Rafael Soldi

August 3 – November 15, 2016
Hoedemaker​ Pfeiffer
​6113 13th Avenue South, Seattle WA 98108

Rafael Soldi is a Peruvian­-born, Seattle-based photographer and curator. He holds a BFA in Photography & Curatorial Studies from the Maryland Institute College of Art. He has exhibited internationally at the Frye Art Museum, American University Museum, Griffin Museum of Photography, Greg Kucera Gallery, G. Gibson Gallery, Connersmith, PCNW, and Vertice Galeria, among others. Rafael is a 2012 Magenta Foundation Award Winner, and recipient of the 2014 Puffin Foundation grant and 2016 smART Ventures grant; he has been awarded residencies at the Vermont Studio Center and PICTURE BERLIN.
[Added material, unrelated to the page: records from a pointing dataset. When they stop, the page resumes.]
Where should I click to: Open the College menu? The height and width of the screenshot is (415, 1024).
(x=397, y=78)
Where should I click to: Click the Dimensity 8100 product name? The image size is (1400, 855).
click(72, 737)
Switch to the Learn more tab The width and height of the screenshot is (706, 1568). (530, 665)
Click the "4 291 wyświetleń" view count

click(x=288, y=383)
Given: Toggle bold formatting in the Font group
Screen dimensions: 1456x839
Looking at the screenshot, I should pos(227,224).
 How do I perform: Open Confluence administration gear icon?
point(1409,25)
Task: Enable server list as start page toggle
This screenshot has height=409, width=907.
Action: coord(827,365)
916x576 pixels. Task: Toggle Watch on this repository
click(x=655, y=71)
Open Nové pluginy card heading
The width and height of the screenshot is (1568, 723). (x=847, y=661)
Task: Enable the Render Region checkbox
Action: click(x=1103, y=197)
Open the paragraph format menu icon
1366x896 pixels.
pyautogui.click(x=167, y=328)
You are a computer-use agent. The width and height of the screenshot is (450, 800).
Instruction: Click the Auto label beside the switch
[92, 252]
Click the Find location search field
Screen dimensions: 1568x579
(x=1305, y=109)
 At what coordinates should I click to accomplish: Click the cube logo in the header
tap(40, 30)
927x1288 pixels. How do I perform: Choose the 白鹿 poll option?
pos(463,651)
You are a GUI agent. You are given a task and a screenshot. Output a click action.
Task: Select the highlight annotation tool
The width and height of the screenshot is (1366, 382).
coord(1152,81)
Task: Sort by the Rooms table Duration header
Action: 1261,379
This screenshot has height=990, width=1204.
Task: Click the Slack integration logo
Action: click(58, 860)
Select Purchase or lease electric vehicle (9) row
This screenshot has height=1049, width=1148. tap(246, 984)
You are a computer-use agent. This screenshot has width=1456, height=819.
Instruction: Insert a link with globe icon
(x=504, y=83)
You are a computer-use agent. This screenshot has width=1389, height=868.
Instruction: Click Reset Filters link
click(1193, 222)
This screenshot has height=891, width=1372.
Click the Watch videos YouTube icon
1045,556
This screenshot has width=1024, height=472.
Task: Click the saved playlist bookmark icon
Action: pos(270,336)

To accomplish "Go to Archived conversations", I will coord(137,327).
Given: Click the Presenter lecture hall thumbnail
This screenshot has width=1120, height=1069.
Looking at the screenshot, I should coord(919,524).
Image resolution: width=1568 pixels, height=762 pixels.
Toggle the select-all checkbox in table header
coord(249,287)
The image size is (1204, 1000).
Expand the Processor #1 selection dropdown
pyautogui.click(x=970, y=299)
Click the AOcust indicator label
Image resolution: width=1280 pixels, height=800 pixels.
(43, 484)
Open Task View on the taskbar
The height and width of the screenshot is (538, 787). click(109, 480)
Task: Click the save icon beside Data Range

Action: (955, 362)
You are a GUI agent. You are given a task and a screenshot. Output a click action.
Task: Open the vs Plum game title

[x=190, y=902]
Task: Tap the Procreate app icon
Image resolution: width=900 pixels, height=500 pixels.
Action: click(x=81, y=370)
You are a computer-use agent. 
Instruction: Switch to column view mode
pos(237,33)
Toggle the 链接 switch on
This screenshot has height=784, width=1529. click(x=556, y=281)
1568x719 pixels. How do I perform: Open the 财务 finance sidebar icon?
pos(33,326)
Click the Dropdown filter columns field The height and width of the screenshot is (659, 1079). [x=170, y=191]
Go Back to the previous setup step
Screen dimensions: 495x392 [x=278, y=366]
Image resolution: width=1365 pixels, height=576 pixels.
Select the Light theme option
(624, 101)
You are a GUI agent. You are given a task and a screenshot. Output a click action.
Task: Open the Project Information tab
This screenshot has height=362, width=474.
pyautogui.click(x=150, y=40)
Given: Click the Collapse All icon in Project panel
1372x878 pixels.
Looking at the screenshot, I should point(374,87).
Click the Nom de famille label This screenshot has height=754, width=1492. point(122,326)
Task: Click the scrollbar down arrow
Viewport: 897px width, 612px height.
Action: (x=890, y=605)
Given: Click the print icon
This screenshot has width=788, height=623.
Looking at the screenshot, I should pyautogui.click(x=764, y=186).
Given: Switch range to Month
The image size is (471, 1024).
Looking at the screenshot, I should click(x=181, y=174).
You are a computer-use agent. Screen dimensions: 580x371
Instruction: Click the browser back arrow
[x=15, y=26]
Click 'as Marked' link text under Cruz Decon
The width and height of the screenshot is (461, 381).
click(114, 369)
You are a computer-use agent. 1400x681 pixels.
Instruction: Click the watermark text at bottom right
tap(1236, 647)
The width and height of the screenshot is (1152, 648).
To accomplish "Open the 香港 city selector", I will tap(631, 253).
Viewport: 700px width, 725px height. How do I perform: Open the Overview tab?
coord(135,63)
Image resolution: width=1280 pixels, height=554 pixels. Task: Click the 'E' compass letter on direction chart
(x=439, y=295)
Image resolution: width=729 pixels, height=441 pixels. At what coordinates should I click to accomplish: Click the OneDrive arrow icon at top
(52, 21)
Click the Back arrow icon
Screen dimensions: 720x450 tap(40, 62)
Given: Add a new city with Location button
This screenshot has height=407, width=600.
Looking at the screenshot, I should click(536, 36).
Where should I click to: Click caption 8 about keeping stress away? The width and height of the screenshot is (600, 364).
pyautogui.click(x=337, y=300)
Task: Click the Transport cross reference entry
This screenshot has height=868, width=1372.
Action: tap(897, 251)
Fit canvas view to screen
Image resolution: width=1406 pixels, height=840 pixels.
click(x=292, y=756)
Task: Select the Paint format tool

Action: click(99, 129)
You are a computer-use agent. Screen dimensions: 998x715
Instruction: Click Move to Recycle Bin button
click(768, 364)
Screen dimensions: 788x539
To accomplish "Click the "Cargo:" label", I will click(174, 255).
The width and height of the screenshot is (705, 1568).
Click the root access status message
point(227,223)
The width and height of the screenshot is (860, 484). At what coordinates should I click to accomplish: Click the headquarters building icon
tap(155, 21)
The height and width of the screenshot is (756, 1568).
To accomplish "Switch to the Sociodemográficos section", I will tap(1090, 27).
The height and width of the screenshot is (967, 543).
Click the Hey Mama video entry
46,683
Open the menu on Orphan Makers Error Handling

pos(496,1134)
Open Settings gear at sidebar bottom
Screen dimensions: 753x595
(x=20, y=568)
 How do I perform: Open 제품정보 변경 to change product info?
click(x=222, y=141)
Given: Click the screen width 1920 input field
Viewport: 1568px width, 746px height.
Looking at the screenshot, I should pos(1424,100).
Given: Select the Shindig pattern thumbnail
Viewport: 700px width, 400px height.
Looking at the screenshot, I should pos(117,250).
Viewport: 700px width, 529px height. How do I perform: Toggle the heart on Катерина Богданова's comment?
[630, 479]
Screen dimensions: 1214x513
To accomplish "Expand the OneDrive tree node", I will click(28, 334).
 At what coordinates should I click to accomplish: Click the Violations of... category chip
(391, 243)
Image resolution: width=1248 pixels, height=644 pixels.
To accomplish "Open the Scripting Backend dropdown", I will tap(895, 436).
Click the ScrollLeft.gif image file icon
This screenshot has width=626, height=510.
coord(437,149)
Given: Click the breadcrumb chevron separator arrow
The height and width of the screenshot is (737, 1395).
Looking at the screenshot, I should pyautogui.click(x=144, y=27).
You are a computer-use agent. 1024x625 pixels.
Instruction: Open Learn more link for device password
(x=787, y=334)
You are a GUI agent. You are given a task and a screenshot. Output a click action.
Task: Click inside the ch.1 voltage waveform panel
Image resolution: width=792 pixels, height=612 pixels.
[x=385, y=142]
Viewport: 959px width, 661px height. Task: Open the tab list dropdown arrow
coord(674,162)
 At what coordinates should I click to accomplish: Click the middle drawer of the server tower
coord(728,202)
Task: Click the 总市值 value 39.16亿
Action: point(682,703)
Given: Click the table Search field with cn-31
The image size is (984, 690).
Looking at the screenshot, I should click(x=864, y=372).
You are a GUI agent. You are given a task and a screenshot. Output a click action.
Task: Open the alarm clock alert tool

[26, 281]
His work is in the permanent collections of the Tacoma Art Museum, Frye Art Museum, and the King County Public Art Collection. He has been published in PDN, Dwell, Hello Mr, and Metropolis, among others. Rafael is the founder of Studio 126 in Seattle, and co-founder of the Strange Fire Collective, a project dedicated to highlighting work made by women, people of color, and queer and trans artists.

Life Stand Still Here

Seven years ago my partner disappeared. His disappearance lead me to an exploration of the most private spaces within me, my ‘innerness,’ the ability to regard myself abstractly. Life Stand Still Here is a conceptual manifestation and exploration of myself, my fears, and moments when life and its darkest facets can offer monumental symbolism. This work approaches loss with a dark, visually abstract lens through of sculpture, altered photographs and digital creations.

The title of this project is borrowed from Virginia Woolf, whose mastery of fragility and mystery in her writing influenced the way in which these works manifest visually. Woolf wrote in her journal, “the future is dark, which is the best thing the future can be, I think.” Many people accept the idea that each of us has a certain resolute innerness—a core of selfhood that we can’t share with others. Woolf was interested in the way we become aware of that innerness. The concept of our inner self is difficult to understand: it is so private, so internal, so visceral that it is very difficult to put into words.

I think this innerness is meant to stay that way, obscured. The visually ambiguous metaphors for pain and self-discovery in Life Stand Still Here open entry points for viewers to understand and connect to the work through the lens of their own experiences, the works are, in their own way, dark mirrors.


These images are an emotional exorcism of sorts, they represent my struggle to reconstruct a life without the very thing that I thought defined it. Before my relationship ended suddenly, it had become a catalyst for accessing a new way of making photographs, helping me define my own identity as a man. The breakup brought dramatic change to my work and I tapped into feelings that I never knew existed within me: panic, regret, fear and loss. This work chronicles the loss of the man I loved, and the importance of that relationship in defining my identity.